Monday, November 28, 2016

A non-conformist, original 'Krishna with the flute' who made the singer larger than the song


What made Balamuralikrishna different - so different that his demise, which cannot be considered untimely at the age of 85, has created a rare sense of loss not just among classical music afficianados but a wider public in northern as well as southern India? Part of the reason must be his entanglement with the orthodoxies of the Carnatic Establishment where the slightest departure from the beaten track is frowned upon. A generation earlier the great G.N.Balasubramanian had to face displeasure from the sanctorum because he had got himself a B.A.Hons degree, something true maestros considered unnecessary if not undesirable. But GNB's sustained virtuosity didn't take long to bring the barriers down.

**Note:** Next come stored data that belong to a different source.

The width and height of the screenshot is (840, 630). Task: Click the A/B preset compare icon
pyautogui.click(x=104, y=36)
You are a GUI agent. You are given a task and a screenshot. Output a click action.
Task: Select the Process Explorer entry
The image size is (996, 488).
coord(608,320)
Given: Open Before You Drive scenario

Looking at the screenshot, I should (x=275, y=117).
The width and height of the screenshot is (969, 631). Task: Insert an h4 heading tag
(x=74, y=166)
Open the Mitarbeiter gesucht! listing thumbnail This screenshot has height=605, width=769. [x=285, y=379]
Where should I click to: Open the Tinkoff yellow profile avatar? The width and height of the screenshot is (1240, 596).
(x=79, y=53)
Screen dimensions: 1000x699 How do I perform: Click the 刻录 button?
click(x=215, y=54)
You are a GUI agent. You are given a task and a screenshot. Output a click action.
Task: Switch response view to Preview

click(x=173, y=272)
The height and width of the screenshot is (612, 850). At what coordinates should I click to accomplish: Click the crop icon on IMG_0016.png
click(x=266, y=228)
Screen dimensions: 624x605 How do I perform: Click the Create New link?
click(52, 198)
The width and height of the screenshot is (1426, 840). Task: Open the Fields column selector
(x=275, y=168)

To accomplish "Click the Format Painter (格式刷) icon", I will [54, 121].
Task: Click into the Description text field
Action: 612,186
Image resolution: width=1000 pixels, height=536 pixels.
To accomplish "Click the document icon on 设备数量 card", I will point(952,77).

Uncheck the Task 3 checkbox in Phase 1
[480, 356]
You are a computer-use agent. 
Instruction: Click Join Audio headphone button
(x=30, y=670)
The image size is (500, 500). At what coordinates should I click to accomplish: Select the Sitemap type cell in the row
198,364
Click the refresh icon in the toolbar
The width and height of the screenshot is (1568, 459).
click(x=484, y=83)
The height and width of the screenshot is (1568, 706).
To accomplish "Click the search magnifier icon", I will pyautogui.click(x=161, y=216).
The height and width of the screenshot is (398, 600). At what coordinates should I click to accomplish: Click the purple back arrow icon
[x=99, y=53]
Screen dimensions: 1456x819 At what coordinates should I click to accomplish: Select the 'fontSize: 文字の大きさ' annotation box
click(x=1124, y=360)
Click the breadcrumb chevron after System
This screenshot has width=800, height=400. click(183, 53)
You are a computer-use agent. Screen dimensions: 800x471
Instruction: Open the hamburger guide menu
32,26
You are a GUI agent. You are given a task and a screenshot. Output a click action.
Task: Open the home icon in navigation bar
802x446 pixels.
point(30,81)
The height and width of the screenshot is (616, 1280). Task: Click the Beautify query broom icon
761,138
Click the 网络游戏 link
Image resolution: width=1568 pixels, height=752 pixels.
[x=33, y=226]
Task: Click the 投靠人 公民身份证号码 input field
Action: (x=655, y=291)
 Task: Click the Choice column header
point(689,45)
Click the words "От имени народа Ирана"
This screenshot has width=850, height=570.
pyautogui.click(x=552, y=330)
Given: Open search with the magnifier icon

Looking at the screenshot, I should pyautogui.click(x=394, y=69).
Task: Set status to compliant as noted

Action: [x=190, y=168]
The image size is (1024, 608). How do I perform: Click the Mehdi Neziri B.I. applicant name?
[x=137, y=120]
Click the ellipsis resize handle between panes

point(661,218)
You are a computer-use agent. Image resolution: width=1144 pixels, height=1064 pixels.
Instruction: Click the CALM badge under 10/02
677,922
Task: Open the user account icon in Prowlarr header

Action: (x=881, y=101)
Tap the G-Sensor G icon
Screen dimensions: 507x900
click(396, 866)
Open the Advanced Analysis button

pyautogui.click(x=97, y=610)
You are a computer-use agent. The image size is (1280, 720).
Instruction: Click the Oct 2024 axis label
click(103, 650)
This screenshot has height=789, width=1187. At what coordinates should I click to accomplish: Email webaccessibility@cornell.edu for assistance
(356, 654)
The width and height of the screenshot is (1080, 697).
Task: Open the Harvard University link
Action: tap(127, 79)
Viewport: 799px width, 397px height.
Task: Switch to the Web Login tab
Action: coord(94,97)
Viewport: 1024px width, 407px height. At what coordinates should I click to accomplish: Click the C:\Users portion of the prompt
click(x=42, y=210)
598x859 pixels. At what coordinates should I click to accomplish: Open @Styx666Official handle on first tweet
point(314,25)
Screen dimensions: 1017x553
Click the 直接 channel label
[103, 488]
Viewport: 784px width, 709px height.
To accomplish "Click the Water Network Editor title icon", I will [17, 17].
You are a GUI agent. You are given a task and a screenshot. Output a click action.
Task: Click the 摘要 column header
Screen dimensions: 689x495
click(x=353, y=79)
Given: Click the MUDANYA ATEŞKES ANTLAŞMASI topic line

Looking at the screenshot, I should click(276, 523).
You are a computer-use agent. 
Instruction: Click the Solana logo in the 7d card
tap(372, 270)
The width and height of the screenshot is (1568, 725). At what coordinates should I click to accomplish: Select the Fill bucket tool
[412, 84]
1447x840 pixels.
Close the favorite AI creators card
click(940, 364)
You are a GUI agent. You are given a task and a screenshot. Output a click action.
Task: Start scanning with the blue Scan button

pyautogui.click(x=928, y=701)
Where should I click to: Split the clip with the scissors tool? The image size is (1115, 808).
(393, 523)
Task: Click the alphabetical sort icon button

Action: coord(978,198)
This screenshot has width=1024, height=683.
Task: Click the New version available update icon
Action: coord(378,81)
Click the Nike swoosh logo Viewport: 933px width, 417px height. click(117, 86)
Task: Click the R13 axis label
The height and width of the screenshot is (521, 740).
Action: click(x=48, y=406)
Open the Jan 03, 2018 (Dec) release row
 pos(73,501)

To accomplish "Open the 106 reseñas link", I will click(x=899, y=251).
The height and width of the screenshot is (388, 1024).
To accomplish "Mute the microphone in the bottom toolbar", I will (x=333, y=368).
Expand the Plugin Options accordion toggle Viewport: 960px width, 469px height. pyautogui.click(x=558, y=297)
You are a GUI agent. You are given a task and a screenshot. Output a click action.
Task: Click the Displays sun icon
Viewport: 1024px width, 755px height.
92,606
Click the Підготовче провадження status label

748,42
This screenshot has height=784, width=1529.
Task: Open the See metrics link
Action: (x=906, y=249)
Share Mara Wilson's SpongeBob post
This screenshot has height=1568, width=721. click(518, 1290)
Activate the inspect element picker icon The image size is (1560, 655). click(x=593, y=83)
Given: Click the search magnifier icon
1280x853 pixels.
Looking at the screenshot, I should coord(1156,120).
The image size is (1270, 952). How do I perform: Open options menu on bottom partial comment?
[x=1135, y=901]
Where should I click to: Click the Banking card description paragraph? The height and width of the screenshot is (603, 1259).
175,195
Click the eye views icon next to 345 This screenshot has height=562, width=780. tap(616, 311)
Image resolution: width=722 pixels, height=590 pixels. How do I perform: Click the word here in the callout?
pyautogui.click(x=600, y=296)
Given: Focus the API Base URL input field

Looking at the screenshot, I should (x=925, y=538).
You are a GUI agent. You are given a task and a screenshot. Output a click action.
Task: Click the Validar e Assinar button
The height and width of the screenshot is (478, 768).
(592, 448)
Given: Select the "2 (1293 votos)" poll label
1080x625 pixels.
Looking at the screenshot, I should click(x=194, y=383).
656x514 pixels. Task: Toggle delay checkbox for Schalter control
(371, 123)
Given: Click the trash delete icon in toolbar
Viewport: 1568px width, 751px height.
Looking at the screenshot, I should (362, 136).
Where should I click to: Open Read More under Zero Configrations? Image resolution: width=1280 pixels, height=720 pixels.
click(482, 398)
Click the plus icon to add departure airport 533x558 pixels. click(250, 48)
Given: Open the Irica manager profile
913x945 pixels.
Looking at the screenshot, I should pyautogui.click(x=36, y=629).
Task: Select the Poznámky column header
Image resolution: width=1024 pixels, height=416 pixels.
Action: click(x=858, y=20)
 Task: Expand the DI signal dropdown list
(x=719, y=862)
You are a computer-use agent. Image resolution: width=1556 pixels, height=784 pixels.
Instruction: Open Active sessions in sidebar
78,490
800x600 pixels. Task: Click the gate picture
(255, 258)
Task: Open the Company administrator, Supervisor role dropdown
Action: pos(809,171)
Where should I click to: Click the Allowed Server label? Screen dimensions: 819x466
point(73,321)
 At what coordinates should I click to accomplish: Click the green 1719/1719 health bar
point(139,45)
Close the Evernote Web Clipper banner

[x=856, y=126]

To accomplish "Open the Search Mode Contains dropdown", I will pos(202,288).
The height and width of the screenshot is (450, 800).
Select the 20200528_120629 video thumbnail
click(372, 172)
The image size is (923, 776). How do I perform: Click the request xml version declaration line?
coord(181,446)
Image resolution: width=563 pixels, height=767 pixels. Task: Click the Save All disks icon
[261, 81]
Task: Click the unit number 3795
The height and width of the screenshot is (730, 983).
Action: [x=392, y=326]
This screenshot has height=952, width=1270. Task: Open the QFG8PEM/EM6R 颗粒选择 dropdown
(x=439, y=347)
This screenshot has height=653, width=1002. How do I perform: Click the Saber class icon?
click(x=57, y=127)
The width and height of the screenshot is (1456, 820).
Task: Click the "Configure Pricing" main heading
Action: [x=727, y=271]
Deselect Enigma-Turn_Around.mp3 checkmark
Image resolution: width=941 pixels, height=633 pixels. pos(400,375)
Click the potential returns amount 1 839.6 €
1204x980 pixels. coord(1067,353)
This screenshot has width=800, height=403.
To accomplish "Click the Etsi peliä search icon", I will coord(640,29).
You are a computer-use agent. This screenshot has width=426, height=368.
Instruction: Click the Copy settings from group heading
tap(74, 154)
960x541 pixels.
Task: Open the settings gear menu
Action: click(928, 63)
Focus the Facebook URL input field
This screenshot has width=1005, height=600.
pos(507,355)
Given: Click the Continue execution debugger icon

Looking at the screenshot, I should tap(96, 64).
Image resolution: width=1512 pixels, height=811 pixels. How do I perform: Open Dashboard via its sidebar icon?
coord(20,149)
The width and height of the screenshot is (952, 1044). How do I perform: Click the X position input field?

Balamurali turned musician around age 10, so he had no time to go to college (which made his facility with spoken English all the more impressive). But he happily flaunted "Dr" before his name. He too earned disapproval from the Establishment because he dared to compose his own songs and work out his own ragas using only three notes instead of the five considered the absolute minimum. He evolved into a daring experimenter, innovator, iconoclast, rebel. To make things worse, he was a Telugu trained under Telugu gurus. The Establishment, although unstinting in its veneration of Tyagaraja, had in effect developed a Mylapore gravitas so much so that it had initially looked suspiciously even at Chembai Vaidyanatha Bhagavathar because he was a hybrid from Palghat.

It stands to the credit of the Establishment, however, that it always bowed to the call of greatness. Traditionalist biases were set aside fairly quickly when women singers of superior talent came up, when university-educated singers proved their worth and when Balamuralikrishna, defiant as he was, proved worthy of his name - Krishna with a flute. To him Carnatic music appeared to be a springboard to help him soar into his own realm of exploration. This antagonised some purists, but it also attracted listeners not brought up in the Carnatic milieu. Critics found his style of rendering classical ragas unclassically mundane; they accused him of indulging in vocal fireworks rather than pursuing musical fidelity. Actually the so-called fireworks were part of the Balamurali essence, integral to the originality that branded his music.

Lifting that music to magical heights was his voice, the unmistakable deep-pitched voice that had attracted public attention when he was not even 10 years old. The vocal boom stayed with him all through life, despite his refusal to do anything special to protect it. (Singers are known to go to great lengths to see that their throats are not exposed to potential harm. A Carnatic mridangam artist went to the extent of not wringing his bath towels so that his precious fingers would be spared unnecessary strain. Balamurali broke all the rules. Icecream was among his favourite sweets). A reverberating wonder of manliness, the Balamurali voice would climb peaks and, the next moment, plunge into the meandering softness of controlled emotion.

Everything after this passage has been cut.